To reiterate his point Pugh told the media on Thursday, after the council delivered the appeal to the governor, “We’re not appealing the fact that we have a financial emergency. We know that we do. We’re not naive and we’re not out of our minds. But what we are saying is that an emergency manager is not the way to fix it.”

Indeed, the four-page legal resolution asserts that the City Council is more than prepared to make city workers and residents pay for the draconian measures demanded by the banks and municipal bondholders.

It states that the council already has a plan, based on the previously adopted Consent Agreement drawn up with the state of Michigan last year. It notes that while the “city has made measurable progress towards the goals outlined in the document” other emergency managers, for example in Detroit’s schools, and the cities of Benton Harbor, Flint and Pontiac—have not been successful.

The City Council resolution touted Detroit’s measures to ‘“right-size” its budget, stating, “Over the last nine (9) years the City has reduced its workforce by 45%, from 20,799 employees in 2003 to 11,396 in 2012, a number that continues to decline…”

During 2012 alone, the City Council imposed pay cuts of 20 percent and raised workers’ health care co-pays another 20 percent. Since 2009, a full 25 percent of city jobs have been eliminated.

The council had originally intended to issue its resolution with the support of Detroit Mayor, Dave Bing. City council members waited the entire day under the impression that Bing was going to support the Council’s action. However, at 4:30pm Bing called a press conference to say he would not fight the appointment of the EFM.

“We need to stop BS-ing ourselves, quite frankly and get on with it,” stated Bing. “It is simply a fight we cannot win at the 11th hour in a 30 minute appeals hearing.” Bing himself had previously suggested that he be named emergency manager, only later to change his position.

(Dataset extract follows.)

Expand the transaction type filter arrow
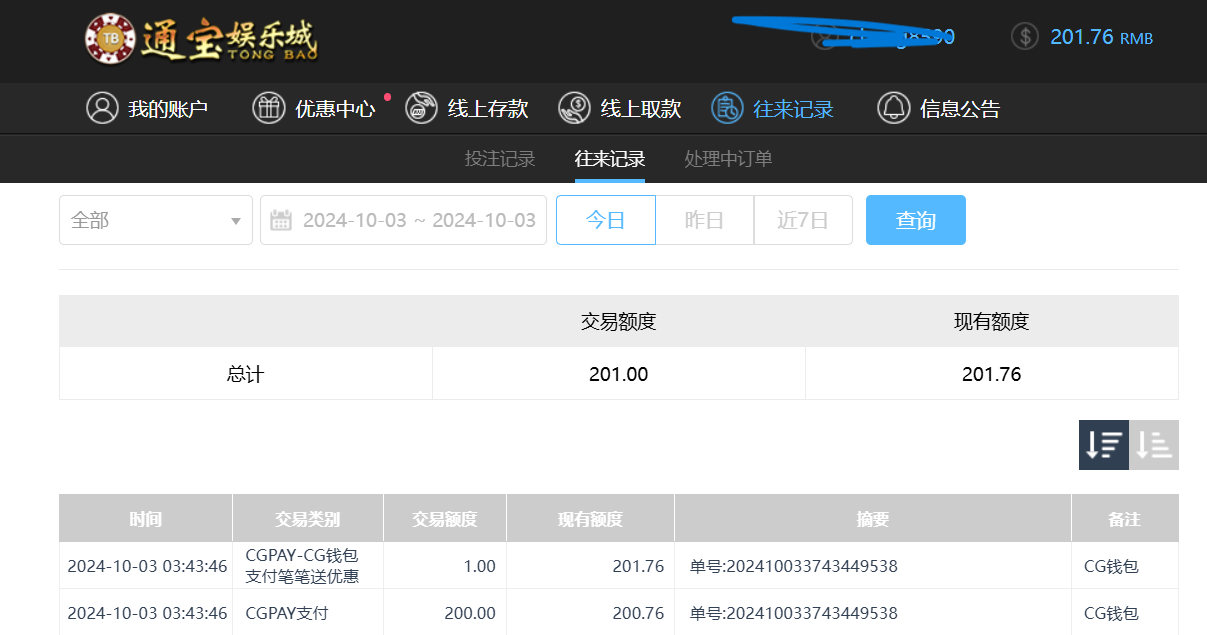Screen dimensions: 1207x635 click(237, 220)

Meanwhile several supposedly “left” members of the city council, including JoAnn Watson, who has close ties to the unions, took part in a protest Wednesday against the appointment of an emergency manager. The protest was aimed at diverting the anger among working people in Detroit over the looming imposition of more massive cuts behind the same Democratic Party politicians responsible for slashing jobs and city services. Watson in particular has been outspoken in presenting the struggle in Detroit as one of race, thus attempting to divide the working class and obscure the class significance of the attacks being carried out at the instigation of wealthy Wall Street investors against the working population of Detroit as a whole.